What you should do:
What do the posts in the forum thread below about a fine-tuning error state on these points?
1. Which file do the error traces point to?
2. Which processor class is recommended in place of AutoProcessor?
3. What are the target sizes given in the error message?

Document section:
Error encountered when fine-tuning
When using AutoProcessor.from_pretrained("meta-llama/Llama-3.2-11B-Vision")
to process batches for finetuning, an error occurred with the following message:
RuntimeError: The expanded size of the tensor (4128) must match the existing size (3096) at non-singleton dimension 3. Target sizes: [4, 16, 4128, 4128]. Tensor sizes: [4, 1, 3096, 3096]
The error traces show that the error comes from modeling_mllama.py
's forward
function:
attn_output = F.scaled_dot_product_attention(query, key, value, attn_mask=attention_mask)
Looks like there's something wrong with the attention mask, but it is obtained directly from the loaded processor.
Any idea what causes the error and how I can fix it?
Happy to provide more details, thanks!
Hi @yongleyuan excited to see what you are building with the models!
Could you kindly use the MllamaProcessor
class please? Kindly see the model card for reference or here.
We also provide a fine-tuning implementation here for reference.
Hi! Has this problem been solved? I occur in the same error when I try to infer a fine-tuned llama3.2-vision-11b model.
Using MllamaProcessor
instead of AutoProcessor
did resolve this issue (thanks to
@Sanyam
's suggestion), but I also identified some other bugs in my code. I am not sure if AutoProcessor
is the direct cause of this issue.

Raw data:
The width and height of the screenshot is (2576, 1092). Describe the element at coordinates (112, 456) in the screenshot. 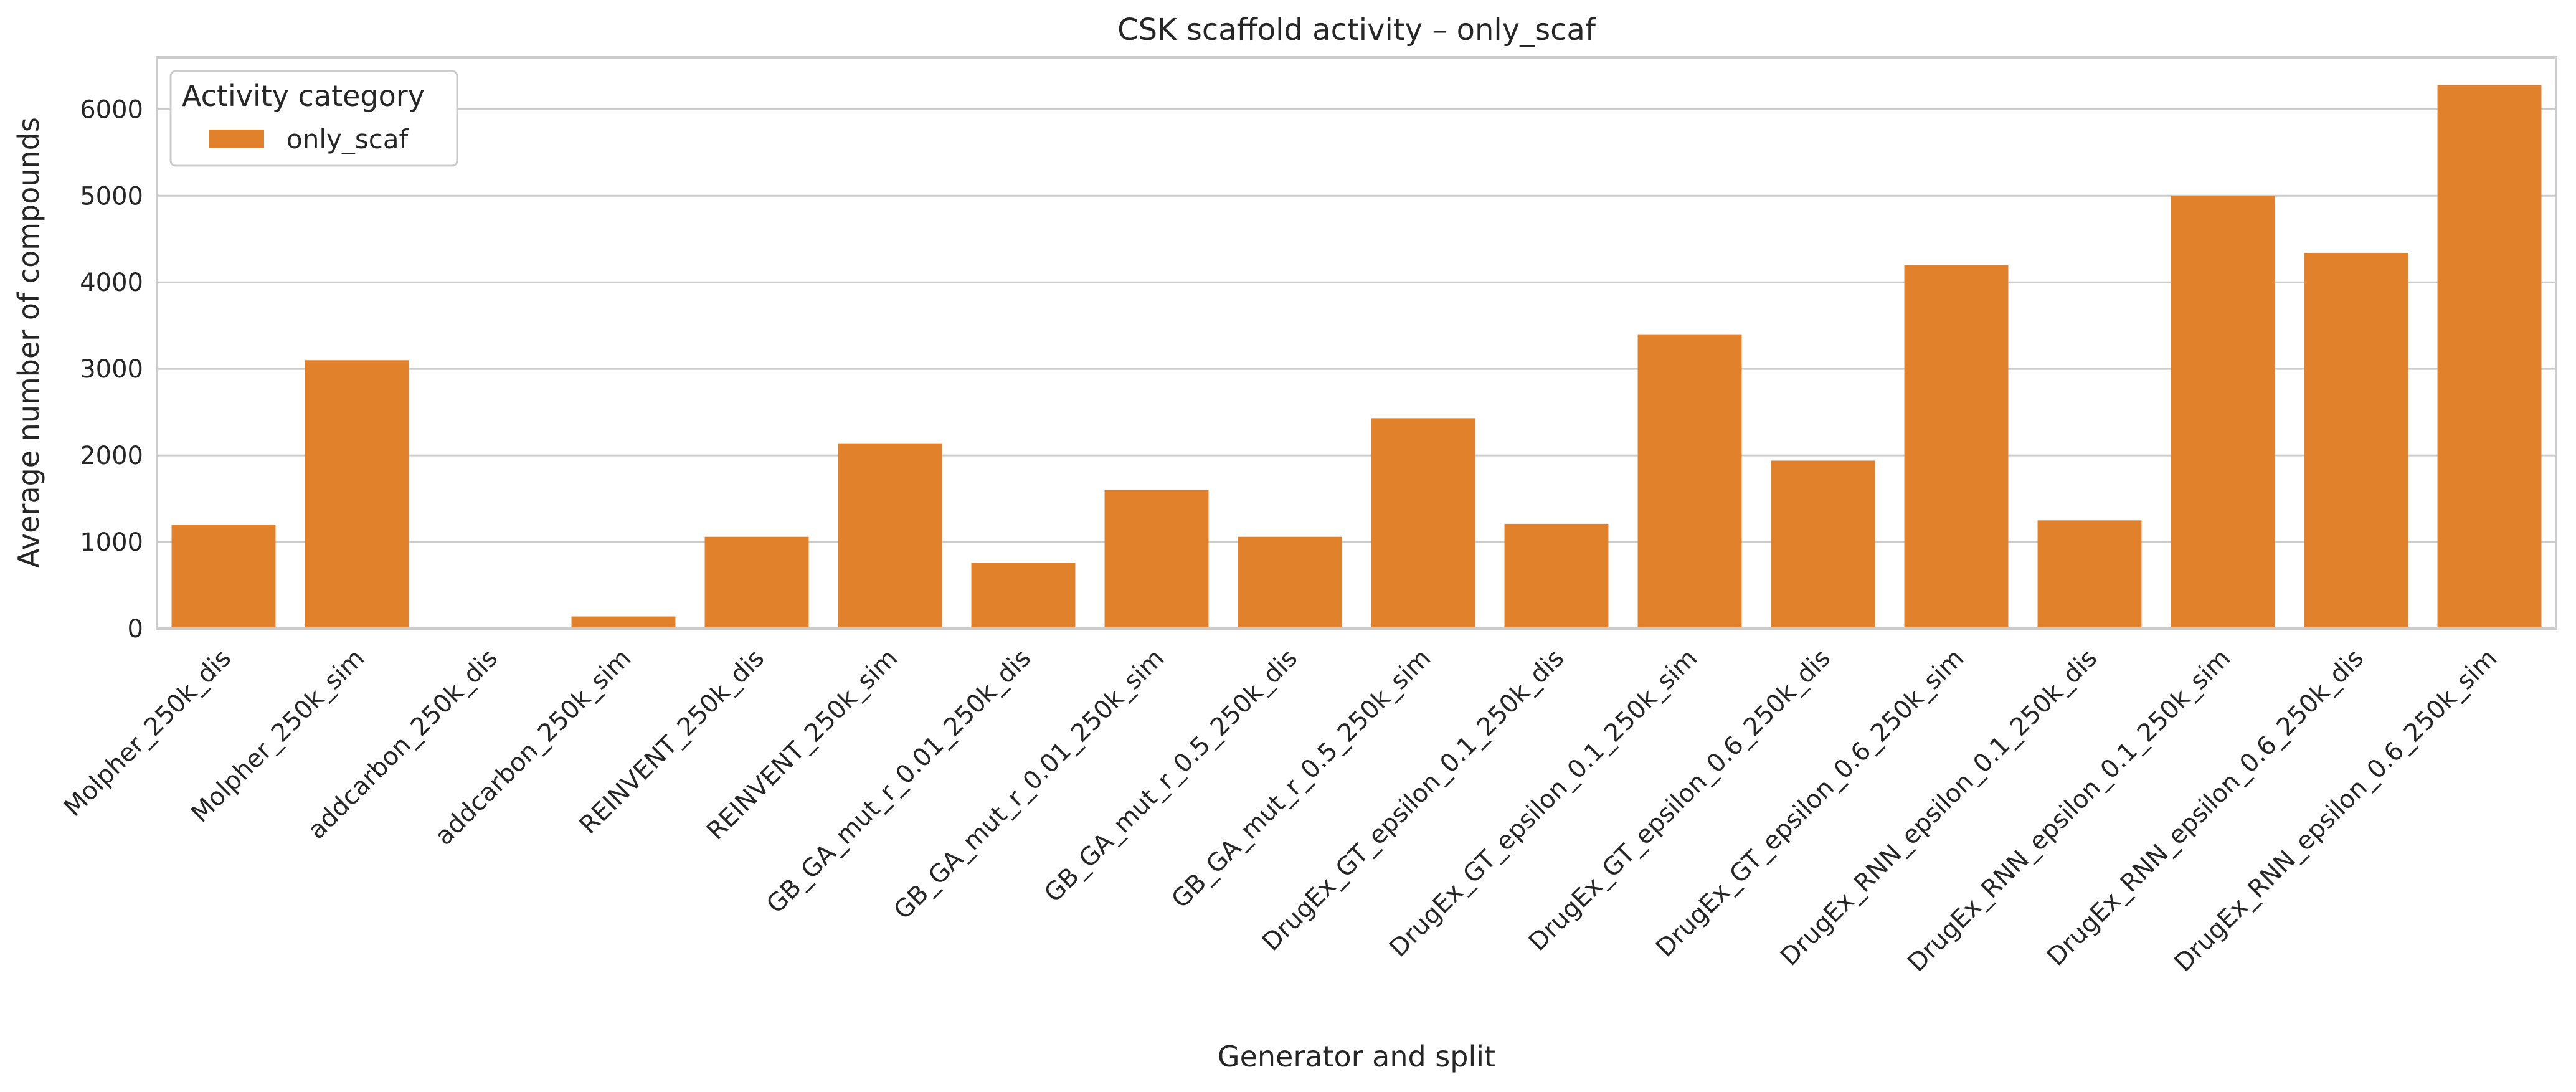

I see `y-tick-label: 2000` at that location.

Written response:
1. modeling_mllama.py
2. MllamaProcessor
3. [4, 16, 4128, 4128]